• YOUR TASK: Please repeat, exactly as written, every line from the one containing "Task: Choose 'Demon" through the last line of the records, both included, and leave out any pictures.

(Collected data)

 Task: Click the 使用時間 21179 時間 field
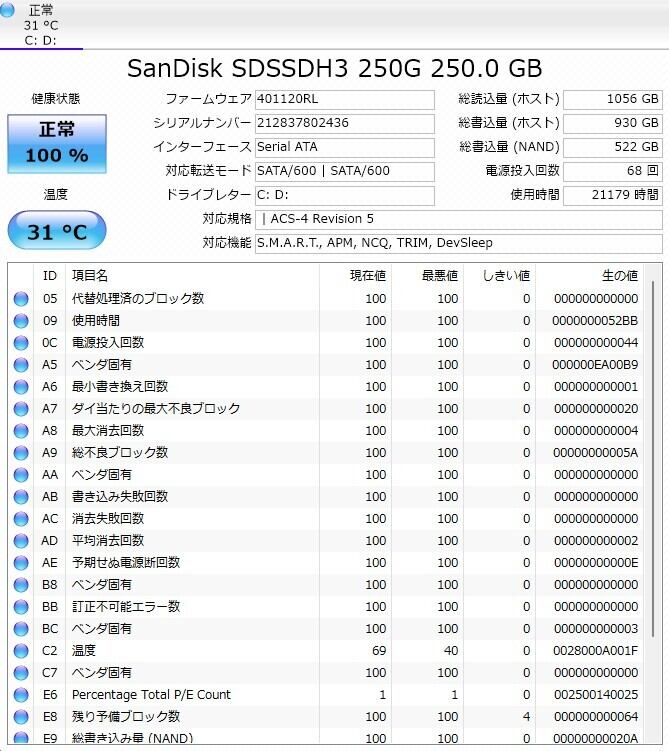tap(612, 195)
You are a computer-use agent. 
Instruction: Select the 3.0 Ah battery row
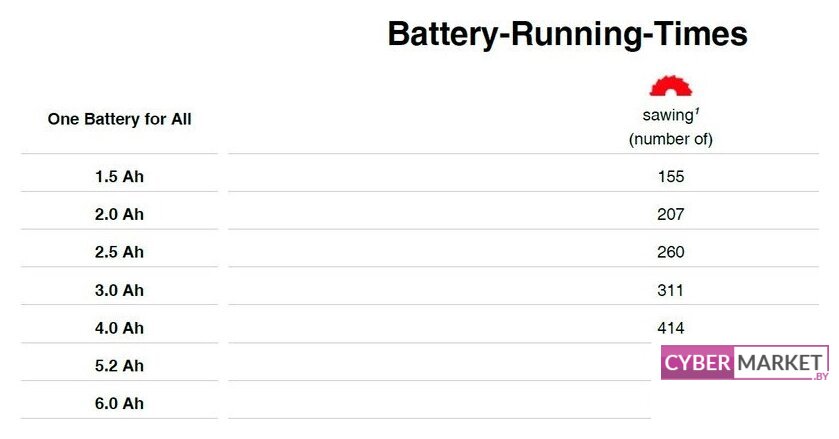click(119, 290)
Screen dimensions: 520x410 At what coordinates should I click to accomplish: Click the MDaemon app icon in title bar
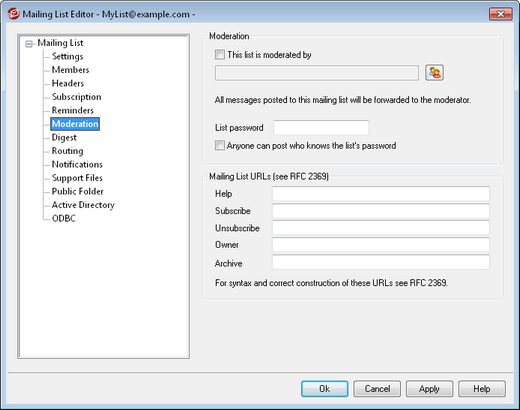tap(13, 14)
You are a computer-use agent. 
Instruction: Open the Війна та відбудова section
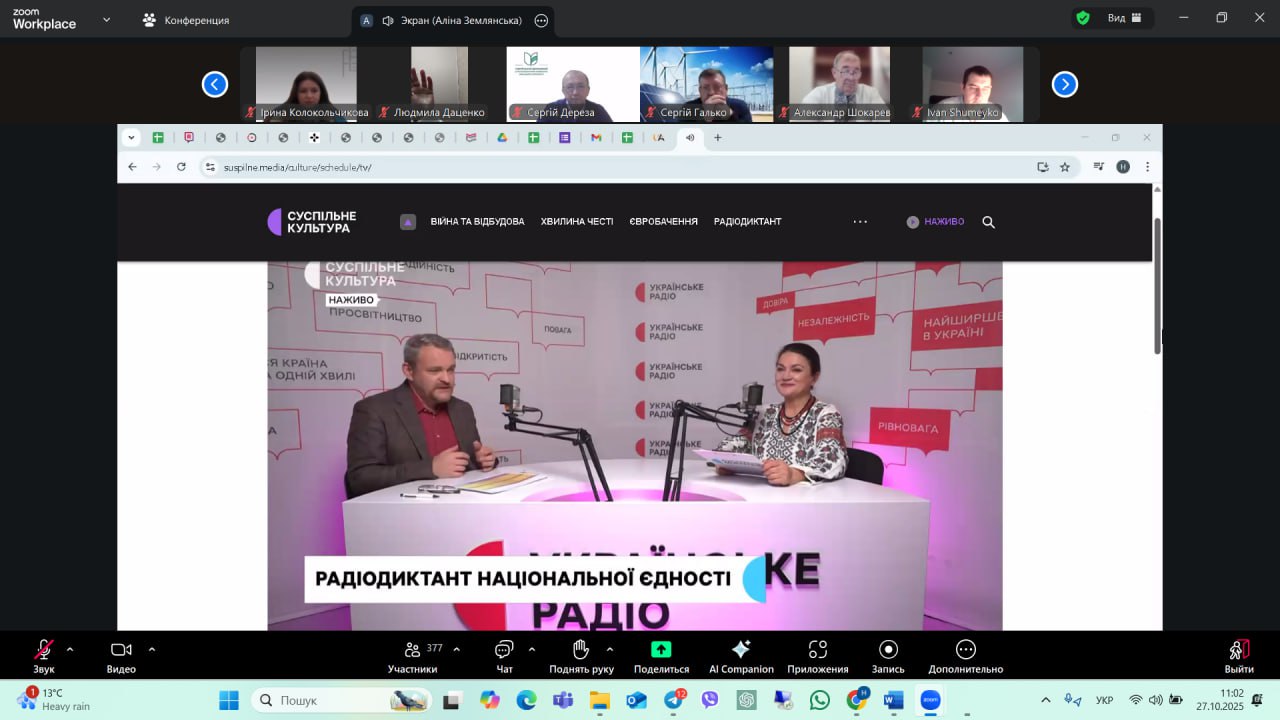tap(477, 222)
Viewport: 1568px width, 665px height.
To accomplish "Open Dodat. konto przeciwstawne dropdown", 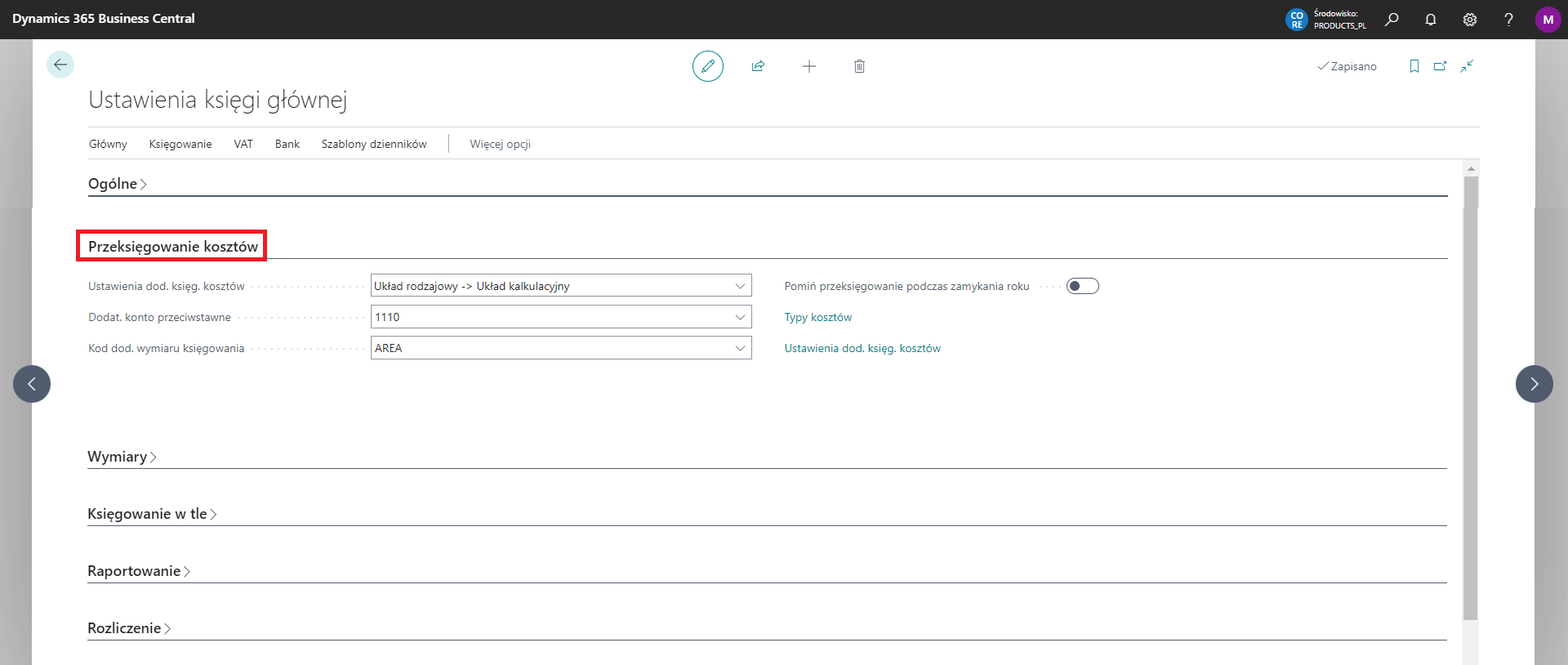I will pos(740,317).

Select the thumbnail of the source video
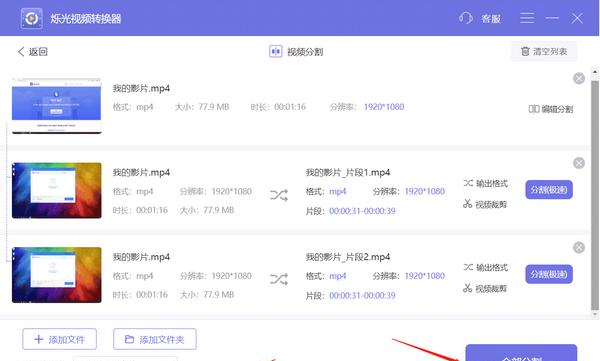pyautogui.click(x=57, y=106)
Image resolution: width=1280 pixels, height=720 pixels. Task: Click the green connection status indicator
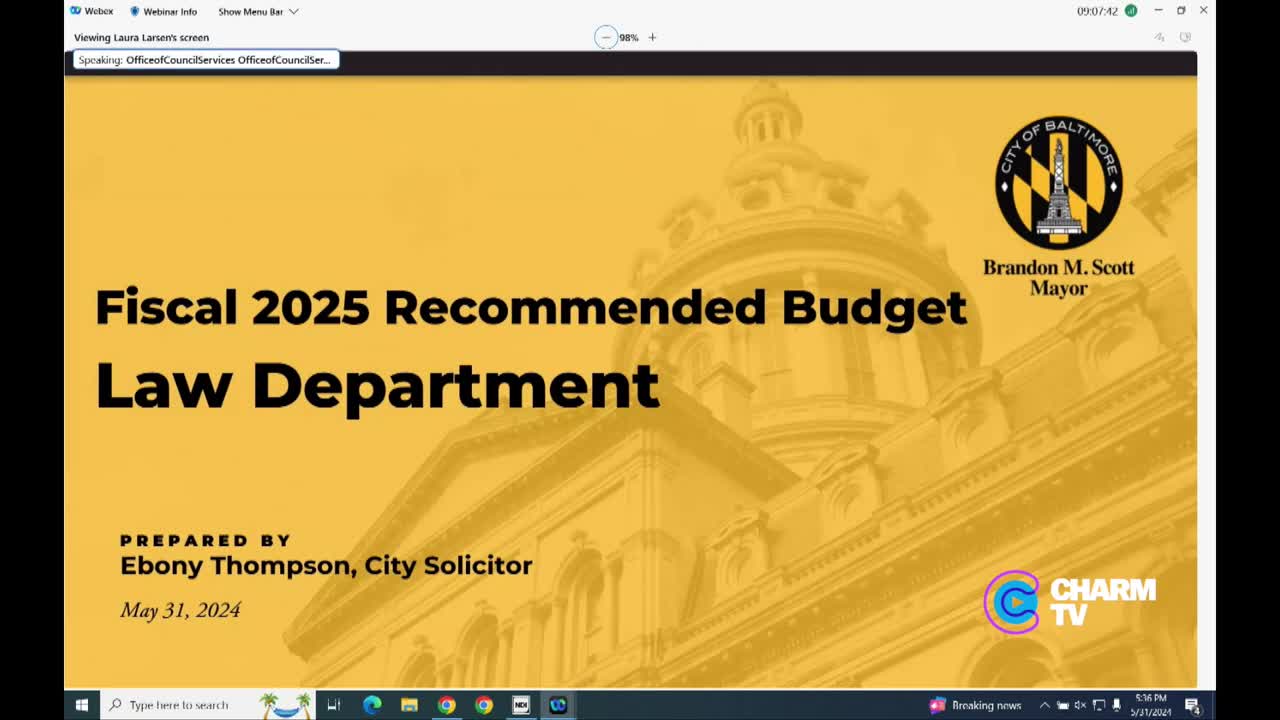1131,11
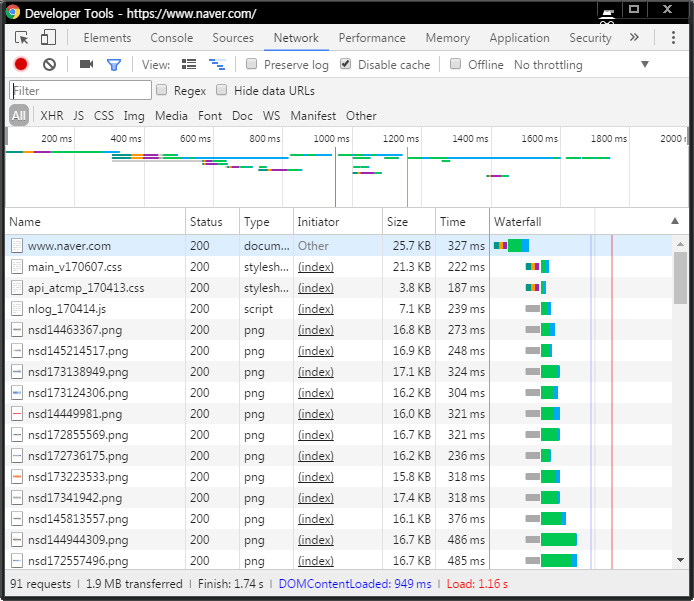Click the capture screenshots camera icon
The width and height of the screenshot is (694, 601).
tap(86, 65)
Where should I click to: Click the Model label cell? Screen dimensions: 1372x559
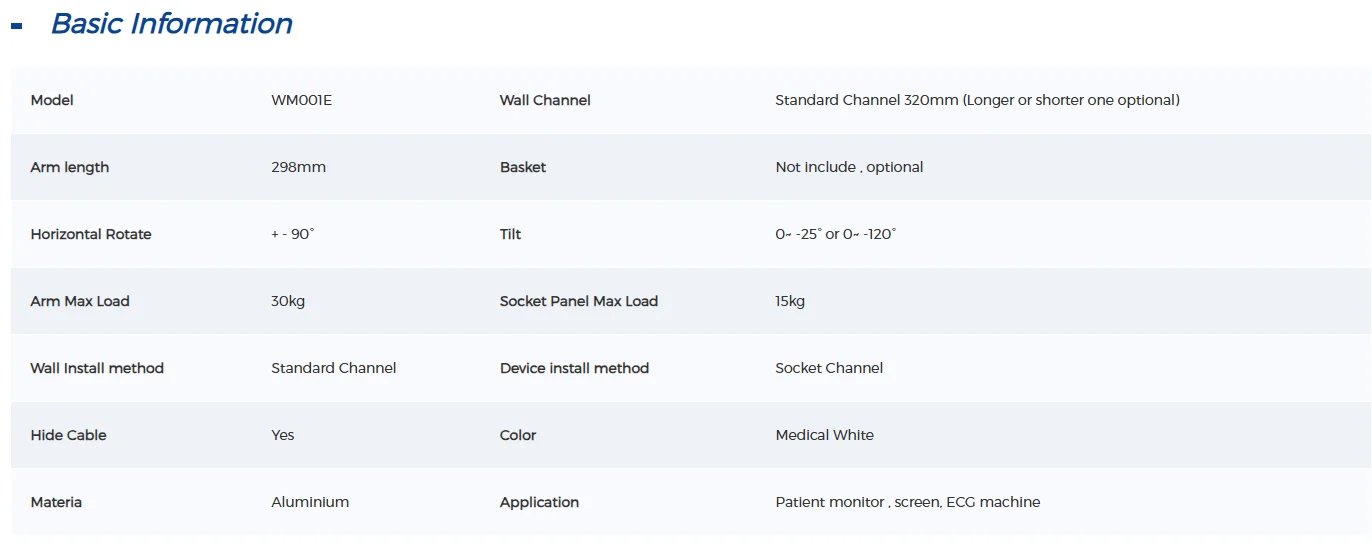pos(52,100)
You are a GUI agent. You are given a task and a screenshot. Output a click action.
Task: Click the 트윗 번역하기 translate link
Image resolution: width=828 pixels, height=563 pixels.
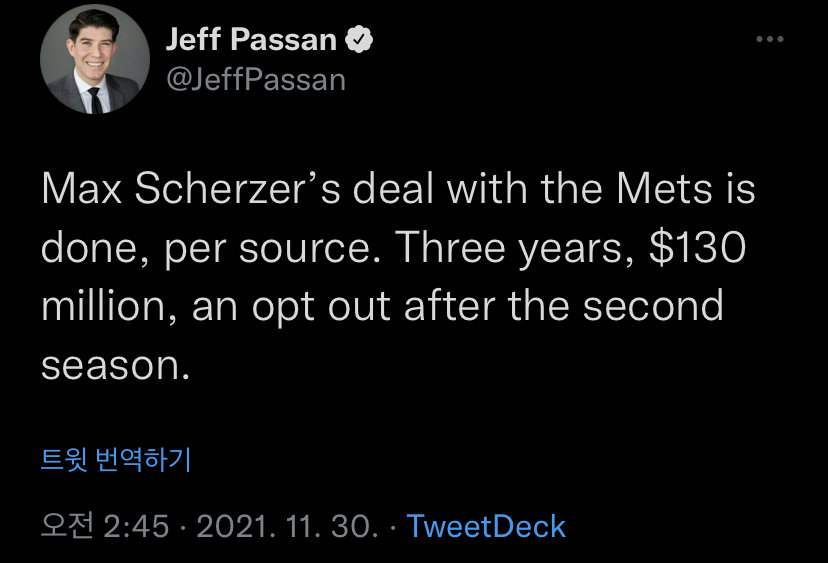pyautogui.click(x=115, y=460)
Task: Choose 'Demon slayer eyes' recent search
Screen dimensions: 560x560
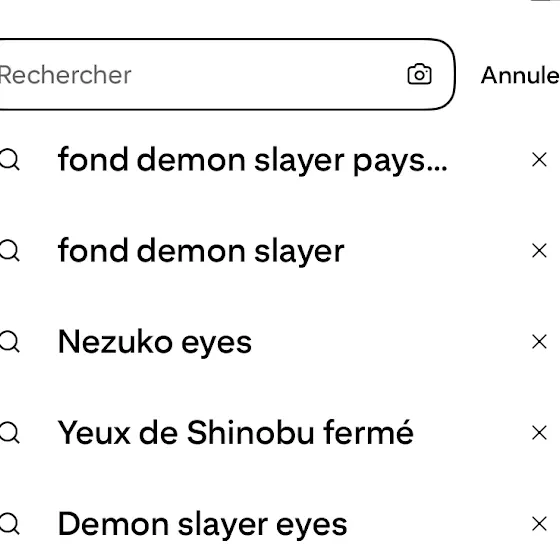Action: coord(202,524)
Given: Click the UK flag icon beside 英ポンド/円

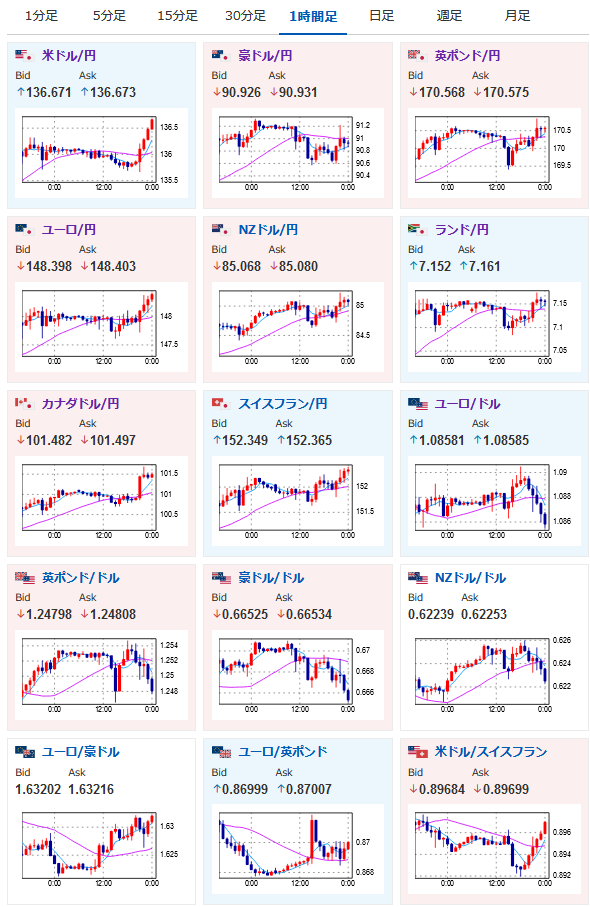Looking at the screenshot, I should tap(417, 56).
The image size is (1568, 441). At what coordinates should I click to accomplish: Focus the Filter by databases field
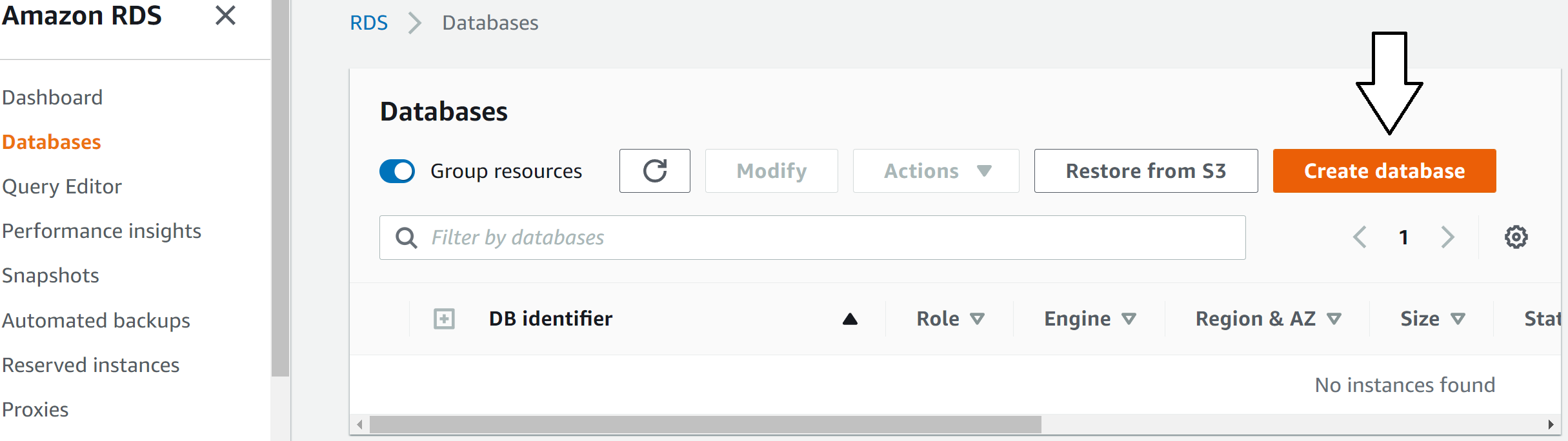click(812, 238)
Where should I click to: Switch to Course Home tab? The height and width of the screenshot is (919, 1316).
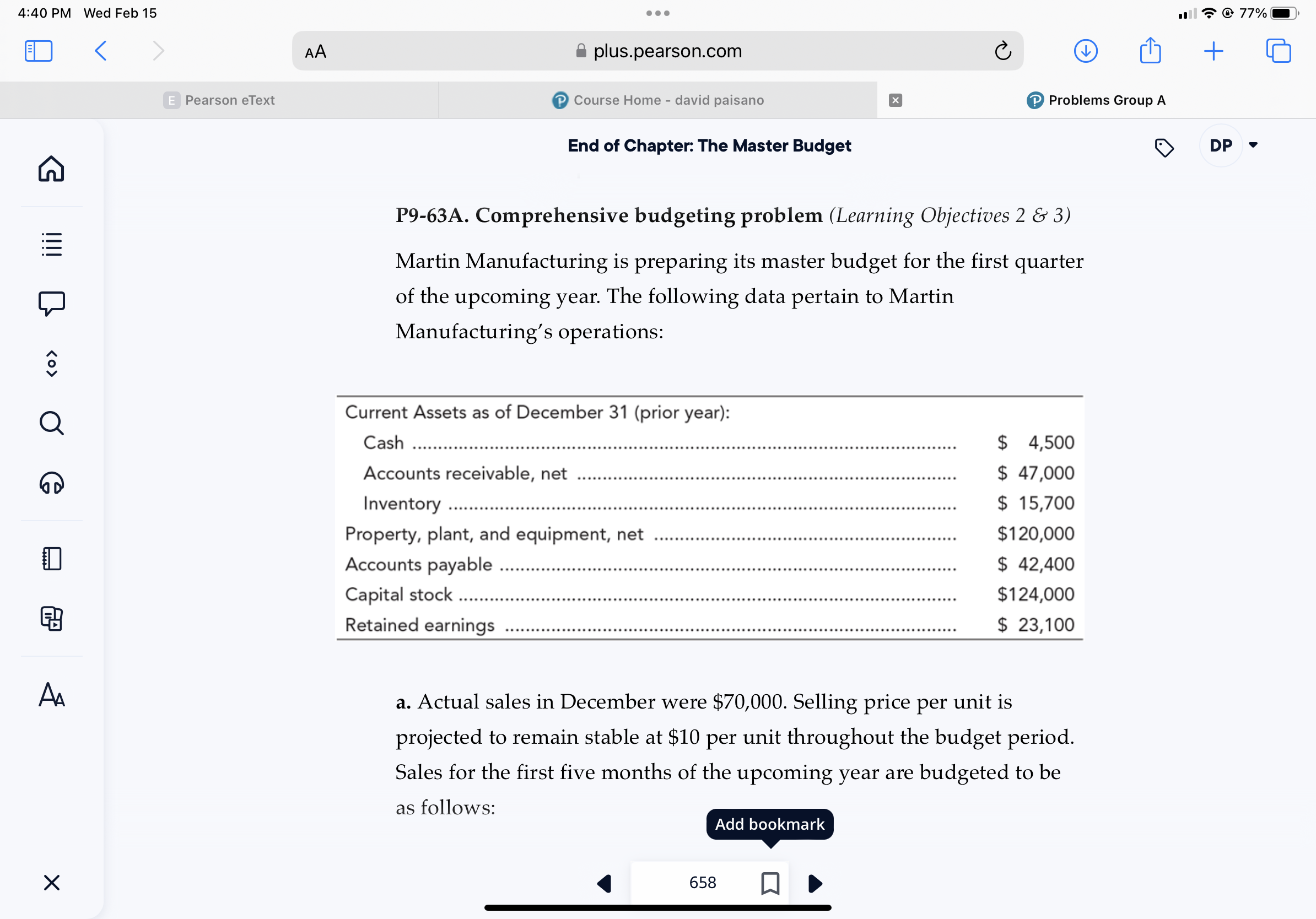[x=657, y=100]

• WRITTEN RESPONSE:
Task: Choose 'Demon slayer eyes' recent search
Screen dimensions: 560x560
Action: coord(202,524)
Given: Click the UK flag icon beside 英ポンド/円

Looking at the screenshot, I should tap(417, 56).
The image size is (1568, 441). At what coordinates should I click to accomplish: Focus the Filter by databases field
click(812, 238)
Where should I click to: Switch to Course Home tab? The height and width of the screenshot is (919, 1316).
[x=657, y=100]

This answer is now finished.